Search the records below for the word "computer" and show every line where it occurs.

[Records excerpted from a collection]
________________________
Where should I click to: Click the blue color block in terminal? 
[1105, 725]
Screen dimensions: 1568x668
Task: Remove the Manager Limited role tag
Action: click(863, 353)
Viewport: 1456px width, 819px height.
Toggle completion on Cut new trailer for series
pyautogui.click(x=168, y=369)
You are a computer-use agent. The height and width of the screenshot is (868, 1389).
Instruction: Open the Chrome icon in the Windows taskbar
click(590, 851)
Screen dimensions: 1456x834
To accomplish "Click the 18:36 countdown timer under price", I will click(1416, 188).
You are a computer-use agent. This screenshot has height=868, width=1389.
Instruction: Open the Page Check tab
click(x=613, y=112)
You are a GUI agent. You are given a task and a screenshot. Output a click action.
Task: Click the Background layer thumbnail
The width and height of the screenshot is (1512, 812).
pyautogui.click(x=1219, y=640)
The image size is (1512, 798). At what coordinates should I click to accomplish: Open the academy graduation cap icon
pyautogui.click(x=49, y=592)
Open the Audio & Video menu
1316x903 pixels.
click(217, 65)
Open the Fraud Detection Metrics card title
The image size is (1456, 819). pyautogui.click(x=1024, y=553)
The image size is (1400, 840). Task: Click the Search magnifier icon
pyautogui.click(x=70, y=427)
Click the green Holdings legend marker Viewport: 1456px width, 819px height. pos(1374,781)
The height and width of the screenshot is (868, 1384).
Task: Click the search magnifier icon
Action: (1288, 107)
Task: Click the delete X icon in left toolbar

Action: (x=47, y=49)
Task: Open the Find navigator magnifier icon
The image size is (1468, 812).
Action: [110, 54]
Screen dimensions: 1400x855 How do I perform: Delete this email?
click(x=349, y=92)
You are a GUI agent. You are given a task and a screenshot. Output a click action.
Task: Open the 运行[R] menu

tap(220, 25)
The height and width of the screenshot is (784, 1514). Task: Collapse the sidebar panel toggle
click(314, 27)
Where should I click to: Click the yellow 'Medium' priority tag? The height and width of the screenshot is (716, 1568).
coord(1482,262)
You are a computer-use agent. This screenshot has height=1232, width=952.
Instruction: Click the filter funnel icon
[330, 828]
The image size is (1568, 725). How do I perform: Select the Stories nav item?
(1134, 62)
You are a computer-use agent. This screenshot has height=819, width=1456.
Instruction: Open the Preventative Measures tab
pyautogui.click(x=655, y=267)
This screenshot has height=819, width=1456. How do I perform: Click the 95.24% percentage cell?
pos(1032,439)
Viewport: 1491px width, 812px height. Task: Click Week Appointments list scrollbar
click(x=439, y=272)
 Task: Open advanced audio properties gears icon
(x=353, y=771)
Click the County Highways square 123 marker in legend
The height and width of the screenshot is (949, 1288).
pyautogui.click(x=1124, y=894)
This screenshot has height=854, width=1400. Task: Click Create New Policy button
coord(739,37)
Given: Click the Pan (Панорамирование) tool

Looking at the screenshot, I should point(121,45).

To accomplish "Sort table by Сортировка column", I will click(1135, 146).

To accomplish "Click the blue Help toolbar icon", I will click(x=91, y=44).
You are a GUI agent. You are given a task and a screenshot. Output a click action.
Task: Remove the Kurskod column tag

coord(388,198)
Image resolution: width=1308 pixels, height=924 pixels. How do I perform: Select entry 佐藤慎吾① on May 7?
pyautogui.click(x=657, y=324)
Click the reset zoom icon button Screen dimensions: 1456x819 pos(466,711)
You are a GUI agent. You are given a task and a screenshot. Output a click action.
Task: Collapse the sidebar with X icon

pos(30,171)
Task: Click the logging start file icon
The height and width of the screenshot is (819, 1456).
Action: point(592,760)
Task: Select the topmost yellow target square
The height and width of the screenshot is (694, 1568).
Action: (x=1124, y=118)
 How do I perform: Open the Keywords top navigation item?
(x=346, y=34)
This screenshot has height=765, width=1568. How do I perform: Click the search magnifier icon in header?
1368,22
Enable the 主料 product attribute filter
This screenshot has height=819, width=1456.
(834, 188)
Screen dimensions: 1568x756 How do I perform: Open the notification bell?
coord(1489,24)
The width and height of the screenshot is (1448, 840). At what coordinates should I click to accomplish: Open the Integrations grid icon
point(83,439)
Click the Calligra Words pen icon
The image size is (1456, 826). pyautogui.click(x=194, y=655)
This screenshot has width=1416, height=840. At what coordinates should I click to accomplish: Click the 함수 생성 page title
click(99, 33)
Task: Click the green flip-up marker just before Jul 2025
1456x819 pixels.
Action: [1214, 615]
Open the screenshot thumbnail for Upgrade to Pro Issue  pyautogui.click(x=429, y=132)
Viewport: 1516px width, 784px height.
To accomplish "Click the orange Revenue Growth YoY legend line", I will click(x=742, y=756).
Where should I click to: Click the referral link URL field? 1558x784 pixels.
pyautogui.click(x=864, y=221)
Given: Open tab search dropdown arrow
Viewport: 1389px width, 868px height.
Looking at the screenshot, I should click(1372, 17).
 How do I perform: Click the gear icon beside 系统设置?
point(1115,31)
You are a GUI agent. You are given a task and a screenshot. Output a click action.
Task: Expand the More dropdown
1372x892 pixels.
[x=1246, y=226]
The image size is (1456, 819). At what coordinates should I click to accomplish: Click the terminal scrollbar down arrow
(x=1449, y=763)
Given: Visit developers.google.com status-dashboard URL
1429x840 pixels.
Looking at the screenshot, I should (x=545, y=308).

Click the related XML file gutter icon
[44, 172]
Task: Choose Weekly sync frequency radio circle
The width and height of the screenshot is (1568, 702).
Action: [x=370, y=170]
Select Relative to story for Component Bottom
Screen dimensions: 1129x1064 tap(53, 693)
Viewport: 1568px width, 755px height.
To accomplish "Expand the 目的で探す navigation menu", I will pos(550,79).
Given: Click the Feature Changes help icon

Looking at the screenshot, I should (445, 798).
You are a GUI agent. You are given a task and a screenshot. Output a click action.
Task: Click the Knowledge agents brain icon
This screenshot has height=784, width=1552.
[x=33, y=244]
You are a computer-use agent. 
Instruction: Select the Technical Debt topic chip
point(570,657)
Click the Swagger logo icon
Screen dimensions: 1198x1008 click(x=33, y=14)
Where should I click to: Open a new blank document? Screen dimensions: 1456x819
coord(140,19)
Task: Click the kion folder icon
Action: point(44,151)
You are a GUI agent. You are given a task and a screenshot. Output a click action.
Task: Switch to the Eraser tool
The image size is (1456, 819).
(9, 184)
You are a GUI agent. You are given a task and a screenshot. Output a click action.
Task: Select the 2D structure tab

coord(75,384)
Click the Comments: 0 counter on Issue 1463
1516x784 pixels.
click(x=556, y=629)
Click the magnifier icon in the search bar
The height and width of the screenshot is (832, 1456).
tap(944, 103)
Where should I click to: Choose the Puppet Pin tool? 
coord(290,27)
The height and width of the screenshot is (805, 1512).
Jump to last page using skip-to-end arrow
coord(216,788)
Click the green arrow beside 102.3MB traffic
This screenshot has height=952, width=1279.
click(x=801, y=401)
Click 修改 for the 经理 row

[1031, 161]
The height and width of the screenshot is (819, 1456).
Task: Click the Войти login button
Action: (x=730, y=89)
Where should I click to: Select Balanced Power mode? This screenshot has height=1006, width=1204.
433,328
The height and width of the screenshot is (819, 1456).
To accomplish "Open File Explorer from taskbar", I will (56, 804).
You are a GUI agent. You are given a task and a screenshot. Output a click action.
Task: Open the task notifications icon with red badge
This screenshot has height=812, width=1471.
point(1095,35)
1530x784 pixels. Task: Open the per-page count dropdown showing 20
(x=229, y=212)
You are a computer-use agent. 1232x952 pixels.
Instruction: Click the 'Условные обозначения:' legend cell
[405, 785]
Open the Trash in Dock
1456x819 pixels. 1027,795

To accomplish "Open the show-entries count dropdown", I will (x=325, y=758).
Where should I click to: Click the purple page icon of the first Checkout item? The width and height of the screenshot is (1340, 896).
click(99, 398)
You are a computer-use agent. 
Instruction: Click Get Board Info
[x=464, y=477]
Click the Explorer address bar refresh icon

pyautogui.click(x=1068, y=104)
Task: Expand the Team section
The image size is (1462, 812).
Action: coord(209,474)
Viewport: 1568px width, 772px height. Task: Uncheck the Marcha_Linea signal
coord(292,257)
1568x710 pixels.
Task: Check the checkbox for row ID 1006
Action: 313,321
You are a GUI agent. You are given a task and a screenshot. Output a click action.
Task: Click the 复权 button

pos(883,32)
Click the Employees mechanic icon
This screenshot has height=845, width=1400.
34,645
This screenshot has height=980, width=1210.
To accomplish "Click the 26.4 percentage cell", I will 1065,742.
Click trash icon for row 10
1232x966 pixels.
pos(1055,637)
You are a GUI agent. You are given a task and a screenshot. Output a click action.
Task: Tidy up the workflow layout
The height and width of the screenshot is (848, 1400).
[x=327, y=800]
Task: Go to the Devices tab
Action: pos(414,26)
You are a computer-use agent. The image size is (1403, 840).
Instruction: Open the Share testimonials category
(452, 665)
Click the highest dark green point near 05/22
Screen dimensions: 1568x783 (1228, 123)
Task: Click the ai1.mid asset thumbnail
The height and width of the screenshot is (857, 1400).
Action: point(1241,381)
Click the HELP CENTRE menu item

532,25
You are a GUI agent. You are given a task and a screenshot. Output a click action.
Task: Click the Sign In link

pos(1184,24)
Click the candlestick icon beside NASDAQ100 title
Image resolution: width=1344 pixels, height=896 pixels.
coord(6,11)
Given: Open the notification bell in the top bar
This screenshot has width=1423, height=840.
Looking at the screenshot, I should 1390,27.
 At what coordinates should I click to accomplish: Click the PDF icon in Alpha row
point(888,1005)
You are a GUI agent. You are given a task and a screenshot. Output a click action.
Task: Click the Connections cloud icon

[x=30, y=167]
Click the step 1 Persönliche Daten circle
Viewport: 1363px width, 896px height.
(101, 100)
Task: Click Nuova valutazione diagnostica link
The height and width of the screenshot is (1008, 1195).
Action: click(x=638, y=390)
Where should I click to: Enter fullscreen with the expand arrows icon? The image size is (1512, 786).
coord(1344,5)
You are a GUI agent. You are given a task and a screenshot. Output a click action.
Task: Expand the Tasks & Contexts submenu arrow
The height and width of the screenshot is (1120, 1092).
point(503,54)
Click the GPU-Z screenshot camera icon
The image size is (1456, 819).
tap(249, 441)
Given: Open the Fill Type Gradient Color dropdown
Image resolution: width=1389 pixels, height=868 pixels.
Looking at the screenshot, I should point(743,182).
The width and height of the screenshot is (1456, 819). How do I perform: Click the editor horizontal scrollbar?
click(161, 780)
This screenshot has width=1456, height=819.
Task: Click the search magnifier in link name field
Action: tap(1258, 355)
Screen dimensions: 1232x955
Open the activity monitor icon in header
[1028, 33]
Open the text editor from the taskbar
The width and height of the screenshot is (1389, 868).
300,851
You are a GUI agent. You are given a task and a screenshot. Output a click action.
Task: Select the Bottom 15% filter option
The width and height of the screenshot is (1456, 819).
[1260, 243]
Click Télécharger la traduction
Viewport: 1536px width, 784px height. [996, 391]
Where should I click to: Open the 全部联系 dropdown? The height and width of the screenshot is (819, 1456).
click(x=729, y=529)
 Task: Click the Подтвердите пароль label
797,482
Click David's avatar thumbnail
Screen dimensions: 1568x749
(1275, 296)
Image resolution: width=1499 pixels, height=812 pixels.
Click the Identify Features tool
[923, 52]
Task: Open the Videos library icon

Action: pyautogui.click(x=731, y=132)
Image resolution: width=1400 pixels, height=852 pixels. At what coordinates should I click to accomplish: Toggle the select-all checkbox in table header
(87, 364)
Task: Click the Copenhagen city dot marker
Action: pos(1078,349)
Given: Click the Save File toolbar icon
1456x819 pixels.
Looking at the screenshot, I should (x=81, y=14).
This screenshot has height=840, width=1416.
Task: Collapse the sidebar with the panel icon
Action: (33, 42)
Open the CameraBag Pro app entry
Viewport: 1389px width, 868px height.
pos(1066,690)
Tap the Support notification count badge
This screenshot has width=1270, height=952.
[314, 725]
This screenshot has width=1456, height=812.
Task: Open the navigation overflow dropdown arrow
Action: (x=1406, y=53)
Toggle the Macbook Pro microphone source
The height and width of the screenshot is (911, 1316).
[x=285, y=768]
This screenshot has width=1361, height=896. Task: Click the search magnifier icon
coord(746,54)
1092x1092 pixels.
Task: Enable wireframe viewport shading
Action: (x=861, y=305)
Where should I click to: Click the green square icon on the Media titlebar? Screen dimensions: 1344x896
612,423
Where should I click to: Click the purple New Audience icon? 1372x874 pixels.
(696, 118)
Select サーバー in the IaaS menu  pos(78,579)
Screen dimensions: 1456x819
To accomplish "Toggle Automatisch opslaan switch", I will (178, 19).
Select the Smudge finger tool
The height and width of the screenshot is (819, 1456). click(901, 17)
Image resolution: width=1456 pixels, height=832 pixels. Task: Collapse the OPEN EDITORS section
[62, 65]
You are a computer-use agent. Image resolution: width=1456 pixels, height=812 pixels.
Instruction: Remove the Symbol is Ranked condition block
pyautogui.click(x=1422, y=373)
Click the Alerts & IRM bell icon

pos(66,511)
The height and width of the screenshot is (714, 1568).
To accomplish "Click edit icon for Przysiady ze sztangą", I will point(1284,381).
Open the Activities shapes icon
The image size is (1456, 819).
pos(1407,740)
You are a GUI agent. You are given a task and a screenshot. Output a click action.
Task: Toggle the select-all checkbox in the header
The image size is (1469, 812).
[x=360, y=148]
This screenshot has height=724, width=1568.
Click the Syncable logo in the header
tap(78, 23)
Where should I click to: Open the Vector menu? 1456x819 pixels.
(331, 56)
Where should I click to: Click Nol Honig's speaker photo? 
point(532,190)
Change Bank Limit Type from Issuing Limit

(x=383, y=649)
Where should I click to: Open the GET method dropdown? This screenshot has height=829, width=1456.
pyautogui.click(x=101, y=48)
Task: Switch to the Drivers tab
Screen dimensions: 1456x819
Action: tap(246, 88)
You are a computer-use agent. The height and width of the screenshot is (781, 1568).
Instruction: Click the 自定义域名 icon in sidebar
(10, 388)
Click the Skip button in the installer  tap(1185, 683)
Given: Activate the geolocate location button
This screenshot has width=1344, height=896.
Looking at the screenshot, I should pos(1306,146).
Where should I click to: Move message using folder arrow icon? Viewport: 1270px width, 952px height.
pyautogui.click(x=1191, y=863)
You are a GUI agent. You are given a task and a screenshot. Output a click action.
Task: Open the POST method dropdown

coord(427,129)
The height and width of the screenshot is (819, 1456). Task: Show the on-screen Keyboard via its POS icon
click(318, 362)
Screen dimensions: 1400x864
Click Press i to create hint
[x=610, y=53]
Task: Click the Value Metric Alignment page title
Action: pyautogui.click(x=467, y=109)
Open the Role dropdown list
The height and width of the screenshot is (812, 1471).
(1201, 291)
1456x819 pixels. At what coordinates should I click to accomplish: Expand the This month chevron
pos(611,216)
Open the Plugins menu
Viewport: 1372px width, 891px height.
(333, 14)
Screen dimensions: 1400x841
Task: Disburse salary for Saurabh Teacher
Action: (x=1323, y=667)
________________________
— Output —
You are a computer-use agent. The height and width of the screenshot is (868, 1389).
You are a computer-use agent. This screenshot has height=868, width=1389.
You are a computer-use agent. This screenshot has height=1232, width=952.
You are a computer-use agent. This screenshot has height=819, width=1456.
You are a computer-use agent. 
You are a computer-use agent. 1232x952 pixels.
You are a computer-use agent. 
You are a computer-use agent. The image size is (1403, 840).
You are a computer-use agent. Image resolution: width=1456 pixels, height=812 pixels.
You are a computer-use agent. The height and width of the screenshot is (781, 1568).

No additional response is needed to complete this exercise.